Emma is just glad he’s mostly okay.
Dean stands and pats her shoulder. “I’m sorry to have worried you.”
“Right.”
Dean searches something in her eyes. “You want us to leave now?”
“Shouldn’t you rest?”
“I’m fine enough to drive a couple of hours.”
Emma looks around. There’s something threatening about the room now. She nods.
“Let’s pack our things.”
She’s relieved to have something to do. She gathers all her belonging, putting them back to their rightful place. She hangs her bag on her shoulder and drags her suitcase behind her. As she walks away from her bed, something metallic catches her eyes. She scampers to the table and recovers the flask. She hands it to Dean. He thanks her with a smile.
They settle in the car and drive away. Emma relaxes only when they cross the border of the state.
While she draws the blankets over her, in their new motel room, Emma realizes that Dean never looks proud or happy when he comes back from his hunts.
She guesses hunting is more complicated than following the fate made by your mothers.
Would I end up that sad if I become a hunter?
She doesn’t have an answer. She can’t figure herself a world that would be heavier than the Amazons.
The answer doesn’t matter much, in the end. She thinks about Dean who was six when he held a weapon, and who’s now thirty-three—Emma saw his birthdate on his ID. It means he’s hunting for twenty-seven years.
She can’t fathom it. It’s so long. Anyone would be tired of anything after such a long time, wouldn’t they?
It’s sad to think Dean isn’t content with his life.
Chapter 12
Notes:
Sorry for the delay again 🙏 The next chapters should be published in time.

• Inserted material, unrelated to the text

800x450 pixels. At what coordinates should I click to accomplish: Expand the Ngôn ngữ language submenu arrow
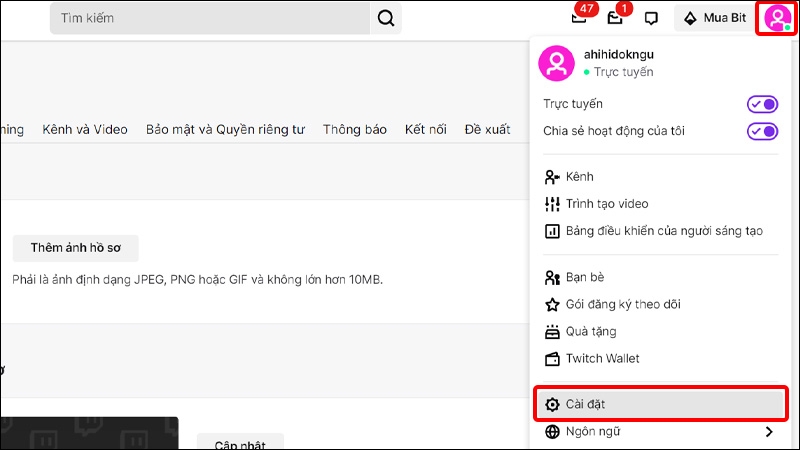point(769,432)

(See the end of the chapter for more notes.)
Chapter Text
The next morning, Dean acts as if nothing changed, resuming his routine, taking notes in his book. Emma supposes nothing changed. Hunting is and has always been his life. He said he had worse, and Emma believes him.
His state is as little serious as he claimed after coming back from his hunt, but Emma only sees those marks that show he can be hurt. The fact it’s not as serious as she first thought doesn’t change anything.
When Emma joins him at the table for breakfast, Dean doesn’t shut his book right away. He adds a couple of words, closes it and hands it to Emma.
“I wrote down some stuff, about the jobs I did, what I met. You were wondering about it. It’s not Vonnegut, but I think it’s clear enough.”
“You...” Emma takes the book carefully and puts it on the table. She lays a hand on the leather cover, without daring to open it. “Thank you.”
Dean shrugs, as if it’s not a big deal.
Emma looks at the brown cover. “Does that mean you want me to follow in your footsteps?”
She doesn’t mind... she thinks. She has to do something with her life and she’s an Amazon. She’s born to fight and to kill. What else could she do?
“I– No. Hunting isn’t a life for children.”
But is she really a child?
She doesn’t ask outloud. She doesn’t want Dean to answer she isn’t. It’s nice to be treated like a child.
“But you’re giving me this knowledge.”
“You have one foot in this world, because of what me and your mom are,” Dean answers, as if her mom and he are both different from humans. Emma files this for later. “It may help you someday, but I hope you won’t need it. Better be safe than sorry.”
Would have she been treated like this once on the Mother Island or the leader would have kept giving her only the informations she needs before each mission?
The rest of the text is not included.